A new study at Sunnybrook has shone light on a well-known but mysterious gene that plays a key role in the growth of cancer.

Genes contain blueprints for making proteins, the molecules that actually carry out tasks in a cell. In the case of the p53 gene, it codes for making a protein known as p53, which tells cells to grow or not. In particular, this protein helps stop tumours from growing (It’s called a tumour suppressor gene.)

Scientists and doctors have known about p53 for a long time, and that it plays a role in halting tumour growth.

But, the p53 has remained rather mysterious. Even though doctors have been aware that the p53 gene is the most frequently mutated gene when a person is diagnosed with cancer, and collect information about what mutations are present, they haven’t really known how best to use that information in their clinics.

The new Sunnybrook study looked at decades of DNA analyses of the p53 gene in cancer patients and compared the survival data with how specific p53 gene mutations affect the way p53 protein works.

The Sunnybrook study has now found that there’s a big variation in survival rates in men with stomach or brain cancer — and it has something to do with how much of the activity of the p53 protein is lost due to a specific mutation.
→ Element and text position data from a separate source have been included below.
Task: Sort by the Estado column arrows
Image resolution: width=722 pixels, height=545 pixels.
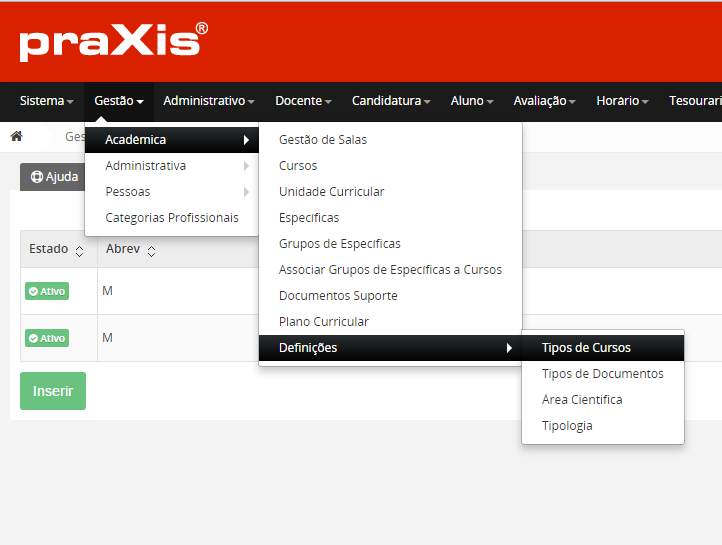Action: [79, 251]
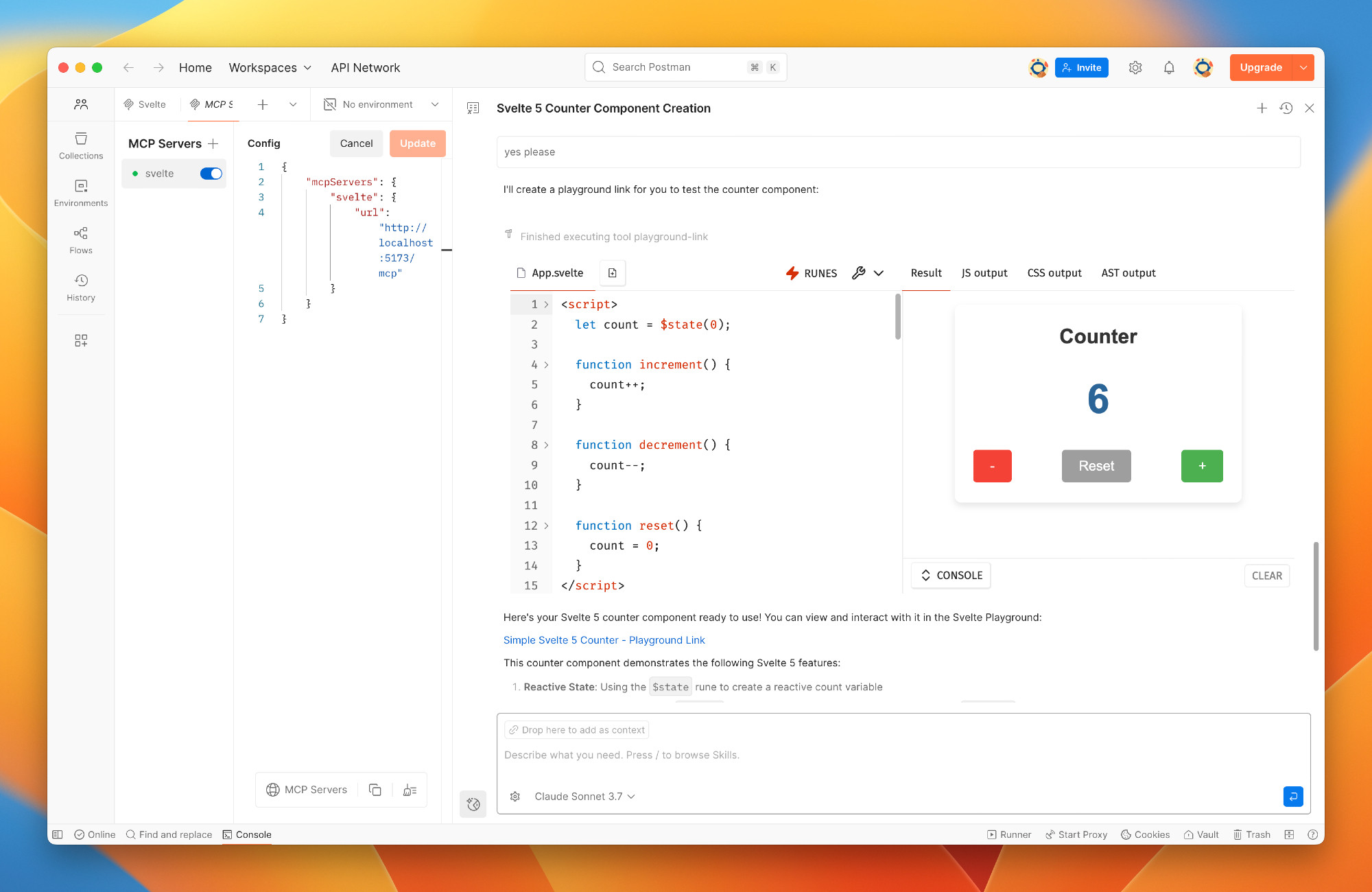1372x892 pixels.
Task: Open Postman settings via the gear icon
Action: (x=1135, y=67)
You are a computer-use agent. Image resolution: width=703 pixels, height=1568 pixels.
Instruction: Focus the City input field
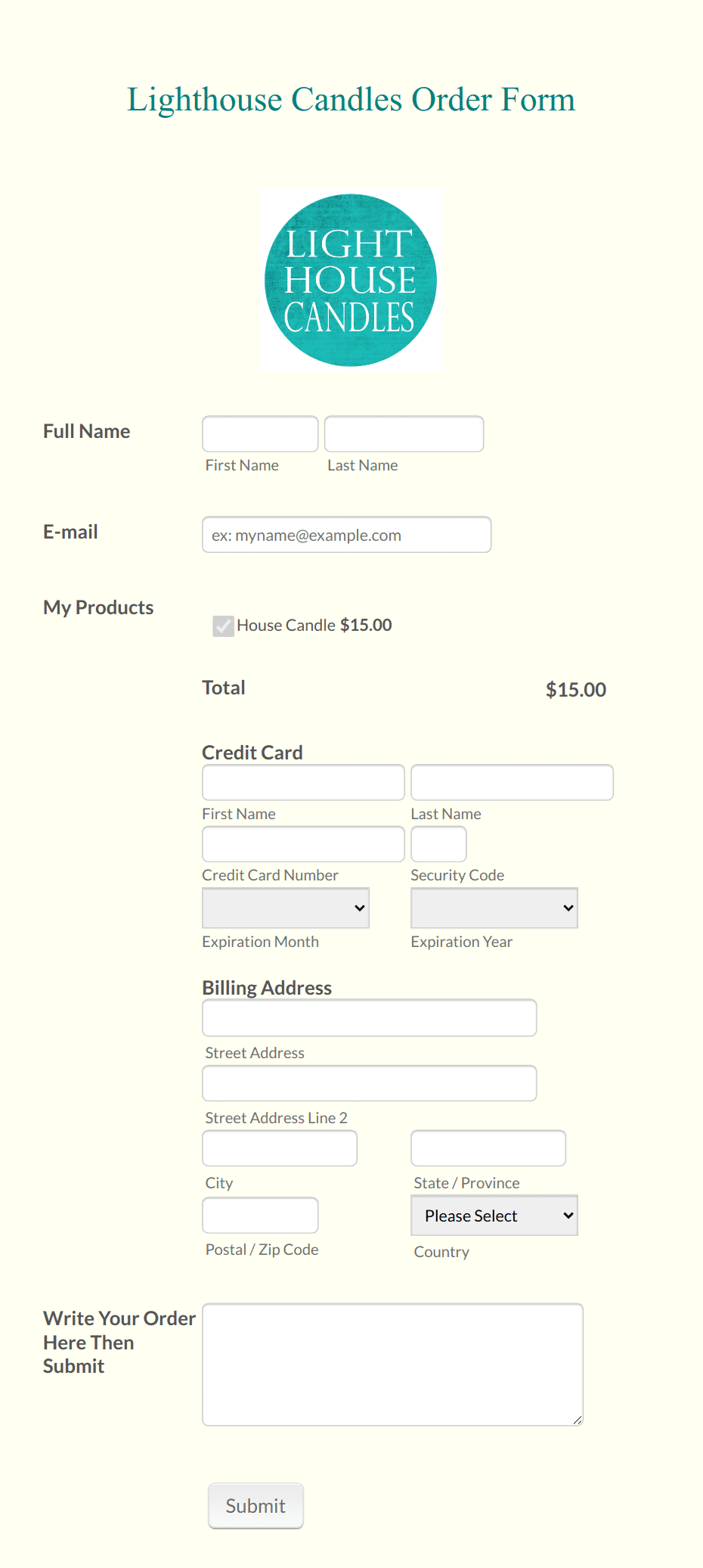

It’s not just that it is mutated. It’s how it has mutated that matters to survival. Doctors can now look more closely at the gene and use the information to help discuss treatment options with patients and keep a closer eye on others who are at higher-risk for tumour growth.

“If p53 is mutated but still working at about 5 per cent, that is good news for patients,” said Dr. Jean Gariepy, a senior scientist in Physical Sciences at Sunnybrook Research Institute. “If it’s known that p53 will do some of the work to suppress the tumour growth, perhaps other harsh forms of treatment can be avoided and the tumour can still be controlled.”

Think of it like a cellphone battery, Dr. Gariepy said.

“If you have 5 per cent battery left, you can still call 9-1-1. You can still send a text message. It’s only when you actually reach 0 per cent battery that you can no longer use the cell phone.”

The same seems to be the case with p53. Some mutations result in a p53 form that is still working pretty well, while other mutations cause p53 to not work at all.

The researchers have now put together a chart of all the known p53 mutations observed in the clinic and categorized them based on their “battery power”.

“People with mutations that lead to a totally idle p53 have a poorer survival outcome and therefore might be considered for more aggressive treatment,” said Nicholas Fischer, a PhD student in the lab of Dr. Jean Gariépy at SRI and lead author of the study.

The study is a great step towards more personalized treatment, he said.

“We hope this data will help oncologists and their patients make better informed decisions about their care plan,” Fischer added.